4. Alors peut-être que les exportations espagnoles ne se sont pas si mal comportées que ça finalement, mais qu’en est-il du taux de chômage espagnol, qui atteint des niveaux aussi élevés qu’aux Etats-Unis lors de la Grande Dépression ? Oui, il s’est mal comporté, mais il était aussi extrêmement élevé lorsque l'Espagne avait sa propre monnaie (la peseta).

Fatas_Espagne_Emploi_Chomage.png

Voilà ci-dessus un tableau qui représente la situation du marché du travail espagnol avant et après l'euro.
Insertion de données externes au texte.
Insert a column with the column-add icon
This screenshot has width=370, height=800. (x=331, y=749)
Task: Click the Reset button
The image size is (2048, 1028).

Dans les années qui précèdent l’euro, le taux de chômage s’élevait en moyenne à 18,9 %. Après l'adoption de l’euro, il a été de "seulement" 14 %. La croissance de l'emploi était de 0,81 % avant l'adoption de la monnaie unique et de 1,45 % après.

Aucun des faits ci-dessus ne fournit un test parfait de ce qu’aurait été la vie sans l'euro pour certains des pays-membres, mais au moins ils mettent en doute l’idée que la récente crise financière ait clairement démontré que la création d'une monnaie unique l'Europe a été une très mauvaise idée. Pour certains de ces pays, la vie est difficile et volatile (avec ou sans l'euro). »

Antonio Fatás, « The Euro counterfactual », in Antonio Fatás on the Global Economy (blog), 5 septembre 2013. Traduit par M.A.